Automatic test equipment ensures that devices under test (DUT) perform and function as intended by engineers, and that users are not exposed to dangers. Many electronic devices, especially in the electric vehicles, are tested by ATE to ensure performance, functionality, and safety.

A typical automated testing system consists of:

  • Probes & Handlers – these establish a connection between the test instrument and the device under test
  • Test & Measurement Instruments – these can be oscilloscopes, power analyzers, electronic loads, power sources, etc.
  • Signal Sources – these can be arbitrary waveform generators, network analyzers, LCR meters, etc.
  • Hardware – these are usually 19 inch rack cabinets with interfaces, controllers, alarms, AC/DC input and output, etc.
  • Software – these can be SCPI, LabView, MATLAB, or even your own codes

An example of an automated test solution can consist of multi-channel oscilloscopes, DC electronic loads, programmable AC sources, and all feeding measurement data to a centralized test management software.

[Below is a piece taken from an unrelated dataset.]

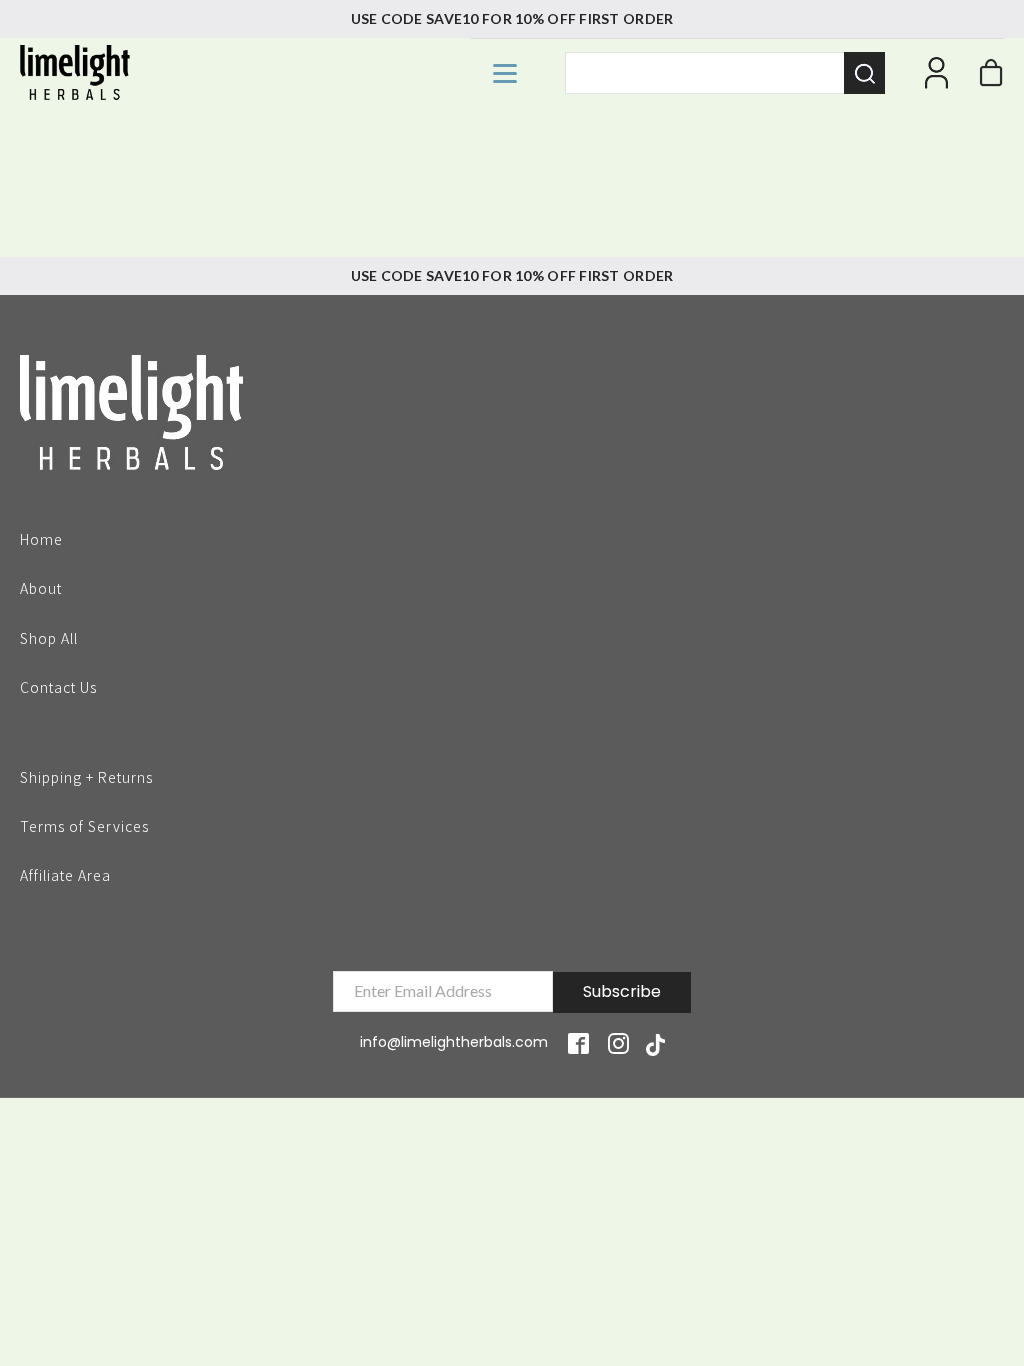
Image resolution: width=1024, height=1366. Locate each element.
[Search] (864, 73)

A single test & measurement instrument (Credit: Keysight Regenerative Power Supplies)
A host of different instruments (Credit: ITECH Automated Test System)

The measurements made on a device under test are usually managed by some form of software at the platform level. These software platform can be bundled with the ATE/ATS (such as EA’s Battery Simulation, Chroma’s PowerPro, or ITECH’s ITS5300), or you can write your own programming code (using SCPI, LabView, and others).

Leading automatic test equipment manufacturers and instrument suppliers include:

  • National Instruments
  • Tektronix
  • Chroma
  • Arbin
  • ITECH
  • Keysight
  • Rohde & Schwarz
  • NH Research
  • Elektro Automatik
  • Rigol

(Credit: Rohde & Schwarz)

(Credit: Rigol)

Companies that use ATE and ATS-related equipment include:

  • Honeywell International
  • Northrop Grumman
  • Tesla
  • LG Chem
  • Ford
  • Momentus
  • Rivian
  • Inventus Power

A typical application of ATE/ATS is the BMS (battery management system) in electric vehicles. The health of a battery is most often estimated by keeping track of how much watt hour throughput there has been in the life of the battery (along with things like rate of charge/discharge, temperatures, ACIR, etc.).

There is no one-size-fits-all when it comes to automated test solution, every power electronic has a different parameter and every engineer has a different approach.

The important thing to note is that not all automatic test equipment are the same, their configurations can vary depending on the device under test and the electrical requirement. Most ATE/ATS work by measuring raw data using a variety of test instruments. These measurements are then analyzed to determine if changes to the device need to be made (for example, engineering QC).

The right automatic test solution will allow engineers to repeat the test cycle at high speed and accuracy, generating millions of data points for reliable statistic analysis, in a safe and controlled environment.